Bickerstaff then amended his wish list and added “toughness” as a key asset when former Cavalier Campy Russell noted in the Zoom conference Bickerstaff did not mention toughness initially. Russell, who played for the Cavaliers from 197480 and again in the 1984-85 season, works as a pregame and postgame analyst for FOX Sports Ohio.
“I should have said that (at first), because I believe to my core that’s one of the most important things you can have,” Bickerstaff said.
“You can’t be a good team if you don’t have that toughness. My vision has always been being a group of guys nobody wants to see.
“As you come into a team in a back-to-back in February and their first thought when they see you on the schedule is, ‘Oh, (bleep), not them.”
Bickerstaff understands why the Cavaliers and seven other teams are left out of the NBA’s restart plan, but he also believes the league should do something for the teams that won’t be playing when the season resumes next month. Commissioner Adam Silver on March 12 suspended play because of the coronavirus pandemic.
The Cavaliers, at 19-46, have the worst record in the Eastern Conference and the second-worst record in the league. The 16 teams
currently in playoff position plus six teams within striking distance of a playoff spot will play eight regular-season games beginning July 31 at the Walt Disney Resort in Orlando, Fla., to determine playoff seeding.
Under the current plan, the 2010-20 playoffs would end in October. The 202021 season will start Dec. 1. That means the Cavaliers will go almost nine months (they last played March 10 in Chicago) between games.
“This is motivation for us moving forward,” Bickerstaff said. “We are very clear and understanding of the league’s reasoning. We will be good partners in that. We get it. But this is internal motivation for our group to prepare ourselves to be better so we could be on that invite list going forward.
“We have asked the
league to do things so it isn’t a competitive disadvantage. If you take eight, nine months off between games, there’s no doubt it will be a competitive disadvantage for your group. We’ve had discussions with the other seven coaches to figure out a way to put something in place to negate that disadvantage as best we possibly can. How do we get guys together in market? How do we get some competitive games out of it? There is nothing definitive yet.”

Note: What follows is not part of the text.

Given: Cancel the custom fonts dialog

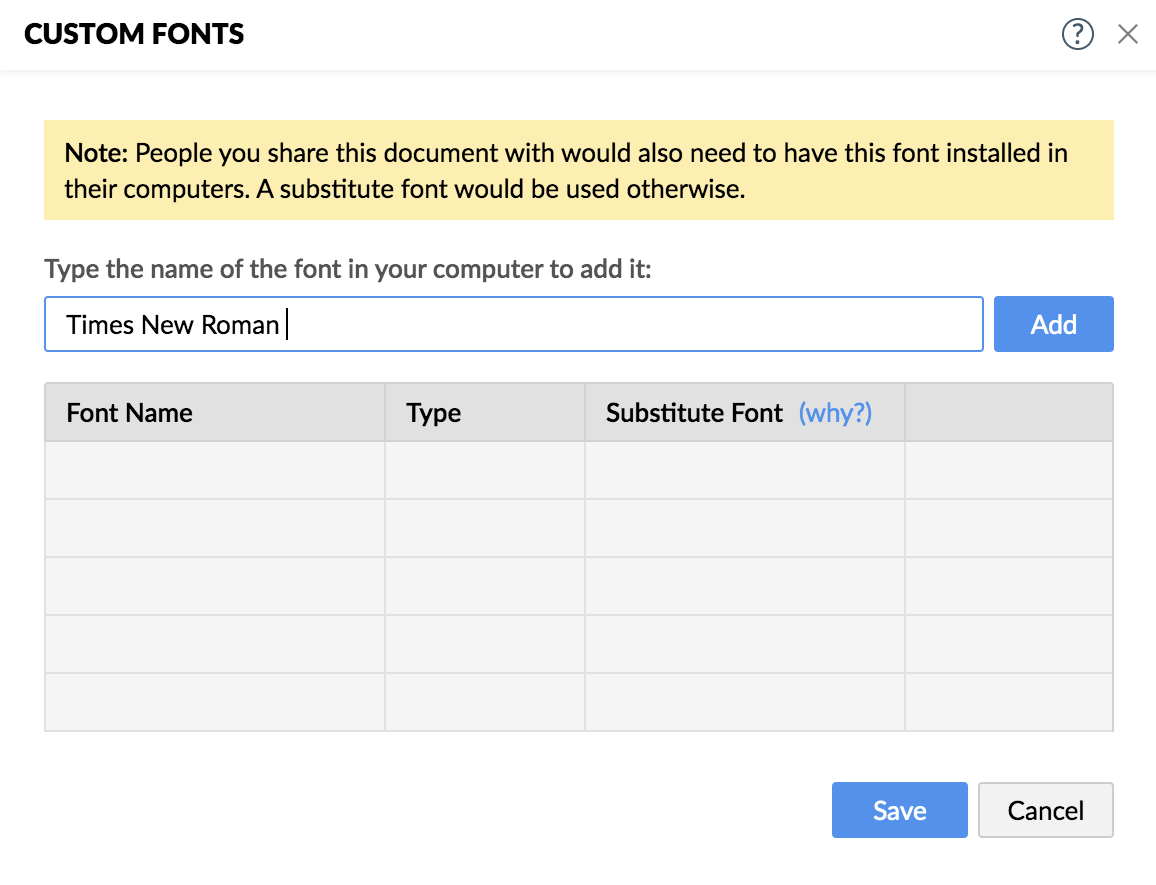Looking at the screenshot, I should [1045, 810].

The Zoom conference lasted about 50 minutes. Questions followed two paths — one about what the Cavs must do to get better and the other about the role Bickerstaff and the Cavaliers can do to help promote racial harmony. The topic has been revived since the death of George Floyd, a
black man, occurred when a white police officer knelt on the back of Floyd’s neck.

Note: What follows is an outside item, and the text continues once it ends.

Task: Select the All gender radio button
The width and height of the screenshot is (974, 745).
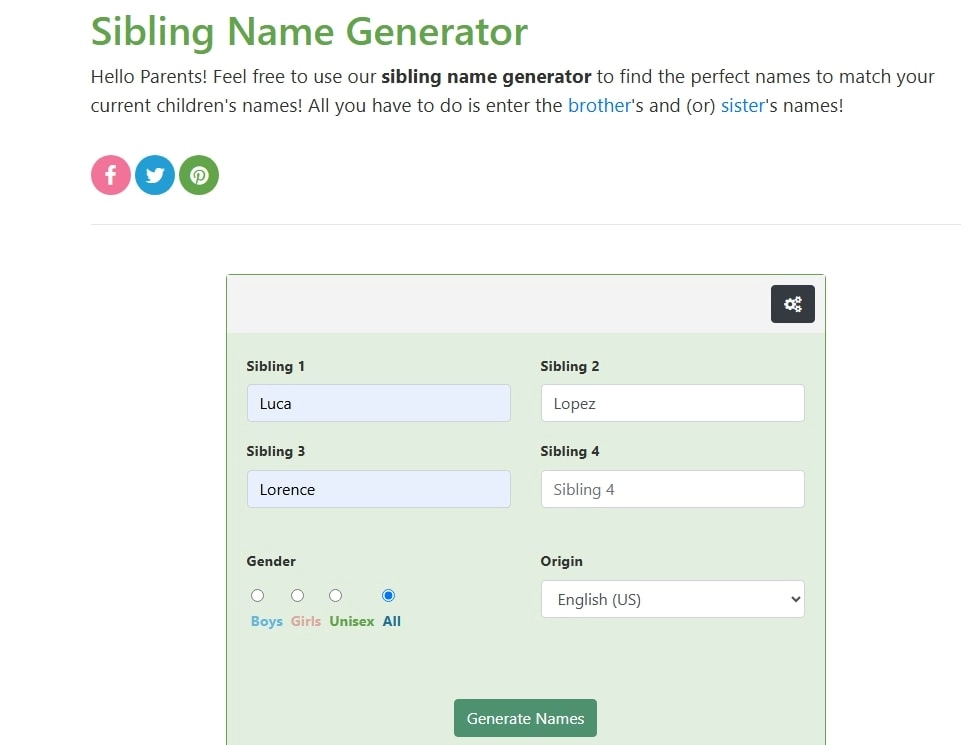Action: tap(389, 596)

“I do feel a responsibility to have a voice and be part of the discussion, but everybody should, because this is a two-sided issue,” Bickerstaff said. “Either you’re for equality or you’re not. There’s no neutral. I think that’s where we’ve been caught for too long. We’ve let people off the hook being neutral. I don’t think we can do that anymore.

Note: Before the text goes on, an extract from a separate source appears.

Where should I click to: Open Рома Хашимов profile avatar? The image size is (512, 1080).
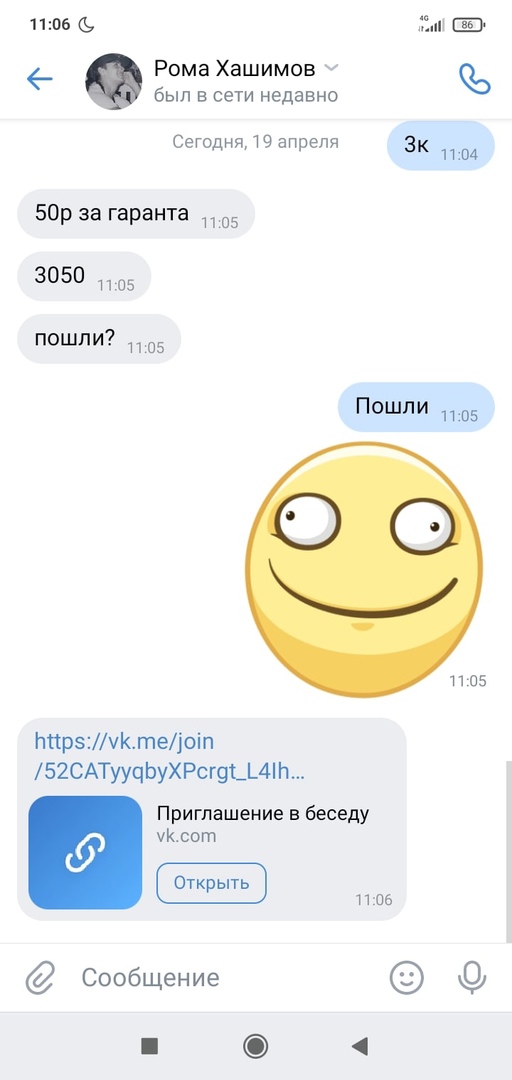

“Racism is not just a black problem. It won’t change unless we all make a conscious decision and effort to change it. All the coaches in the league — black, white, Filipino, Hispanic — we all have a responsibility to speak out on this. If you don’t speak out, you’ve made a choice, and that’s the choice to be on the side of wrong, in my
mind.”
Bickerstaff has struck up a friendship with Browns coach Kevin Stefanski, whose father, Ed Stefanski, worked in the front office of the Grizzlies when Bickerstaff was coaching the Grizzlies in 2016 and 2017. Bickerstaff said he and Kevin Stefanski plus Cavaliers general manager Koby Altman and Browns GM Andrew Berry will work together to affect change in the Cleveland community.
“We’re in the process of trying to figure it out,” Bickerstaff said. “But — and this is all of us — we’re done with statements. Now it’s time to be part of the action. We’re working to get there. We want it to be intelligent. We don’t want it to be scattered and get nothing done. We’re working on those things now.”